9/2013 | W poszukiwaniu wiosny i walka z mordewindem
Wczoraj byłem zły na siebie, ze nie wykorzystałem tak fajnego dnia na dłuższe wycieczki ale zmogła mnie siła wyższa. Za to dziś nie mogłem sobie tego podarować, szybkie zapoznanie z prognozą pogody na dzis i wiedziałem ze będzie trzeba jechać w kierunku Szwajcarii Żerkowsko-czeszewkiej - okazało się, ze o tym samym pomyślał Uziel.
Spotkalismy sie w drodze pod Biedronką - wtedy ostrzegłem, ze będzie mordęga w kierunku Pyzdr. I tak rzeczywiście było, a najgorszy etap był między Mikuszewem a Pyzdrami - Wręcz kocham ten wiaterek. :/
Cieplutko to nie było ;-)
W sumie kierunek Pyzdry obraliśmy spontanicznie będąc w Borzykowie. I minęliśmy jakaś małą grupę wariatów na dwóch kółkach, wymieniając się usmiechami i pozdrowieniami. Chwila odpoczynku na moście i powrót do PWR z wiatrem w plecach.
Dakar? Wprawdzie szukałem wiosny ale zeby na Dakarze?
Ścieżka rowerowo-piesza w wersji zimowej.
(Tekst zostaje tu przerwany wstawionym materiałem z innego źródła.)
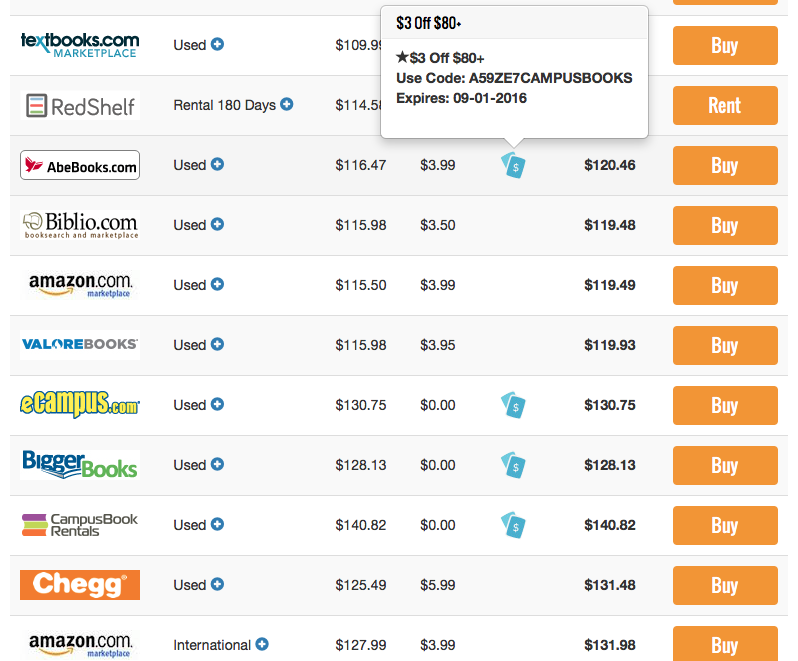The image size is (798, 661).
Task: Click Buy for the AbeBooks offer
Action: [x=724, y=165]
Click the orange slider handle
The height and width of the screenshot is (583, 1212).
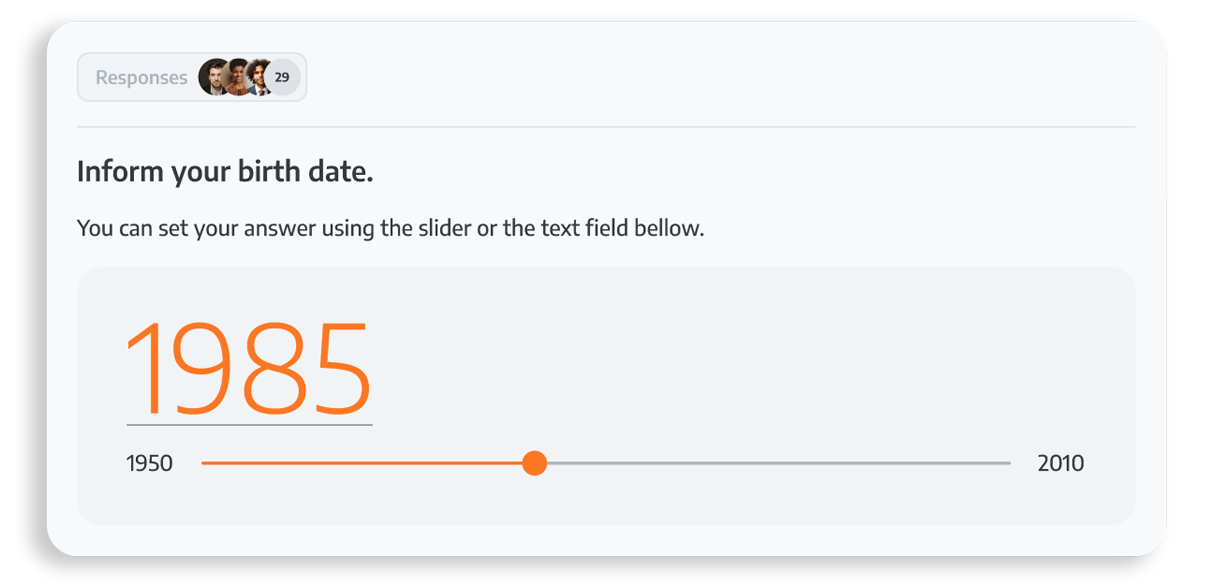pyautogui.click(x=535, y=463)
Ot zapomnieli o niej.
Koniec zimy czy jeleni? ;-)
Taniec dla wiosny ;-)
Jęziory na drogach
Oj nie, tak łatwo nie było, bo miejscami wiało z bokiem i w pisdu takim wiatrem :P
Rarytasik, co nie? :)
I na koniec, pozdrawiamy panów lawieciarzy, zwłaszcza o nr rej.:PO 034YL, by se dał na luza.